Dataset items
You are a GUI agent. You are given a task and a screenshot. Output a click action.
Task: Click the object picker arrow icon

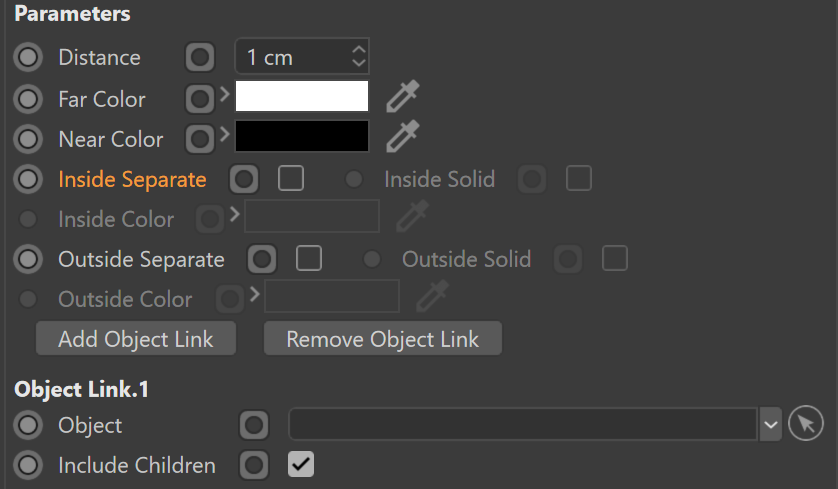805,424
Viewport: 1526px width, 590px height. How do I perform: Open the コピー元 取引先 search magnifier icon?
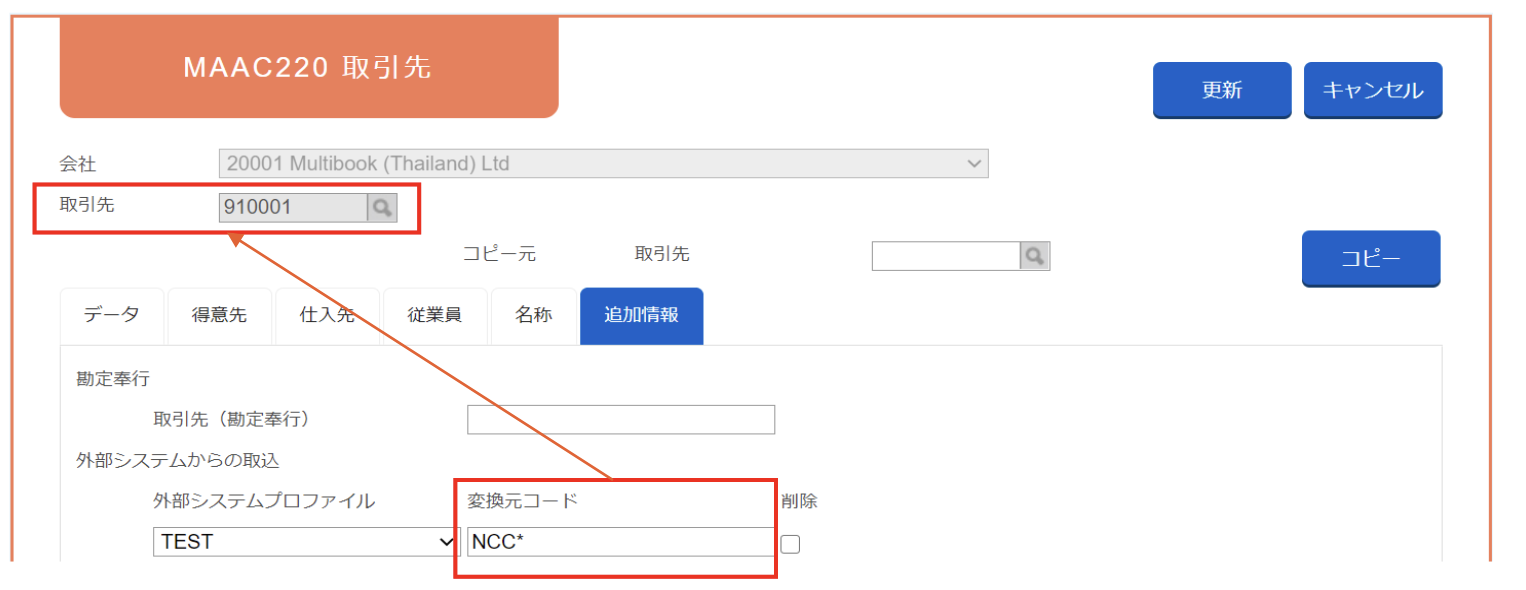1035,256
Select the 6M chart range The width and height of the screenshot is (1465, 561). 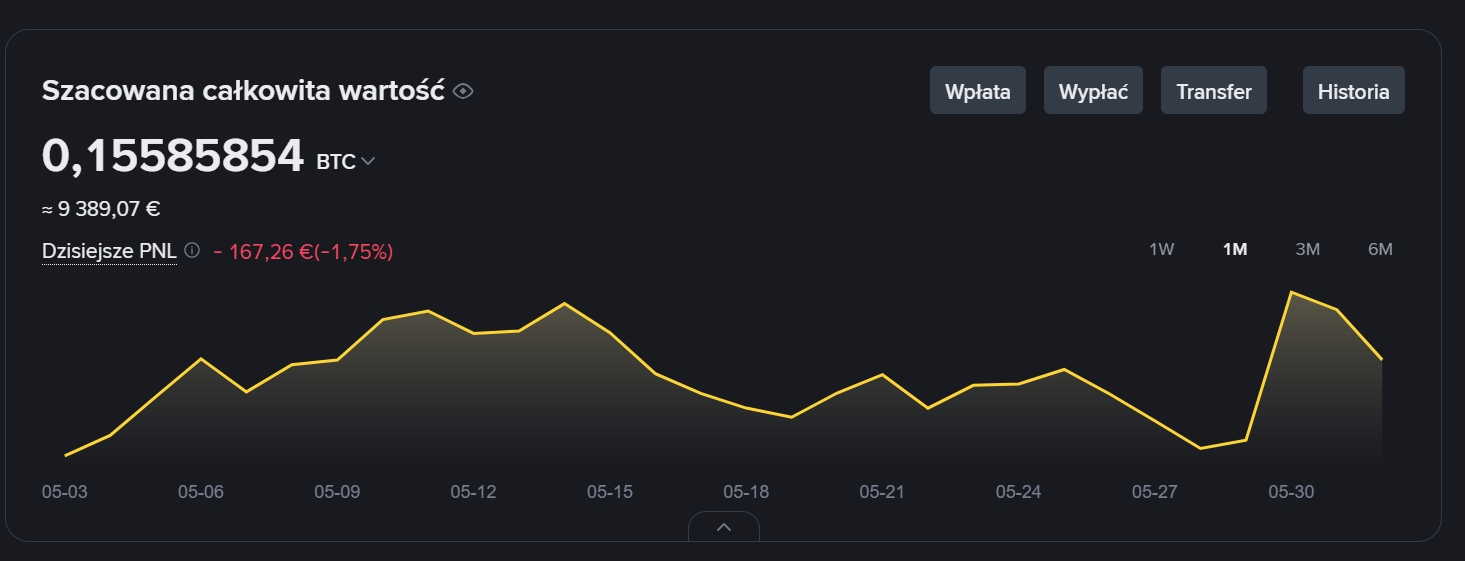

* **Exercise objective**: Pictures must be left out when the records are transcribed exactly.

* **Answer box**:
You are a GUI agent. You are given a task and a screenshot. Output a click action.
Task: Click the object picker arrow icon

805,424
Viewport: 1526px width, 590px height. How do I perform: Open the コピー元 取引先 search magnifier icon?
1035,256
Select the 6M chart range The width and height of the screenshot is (1465, 561). 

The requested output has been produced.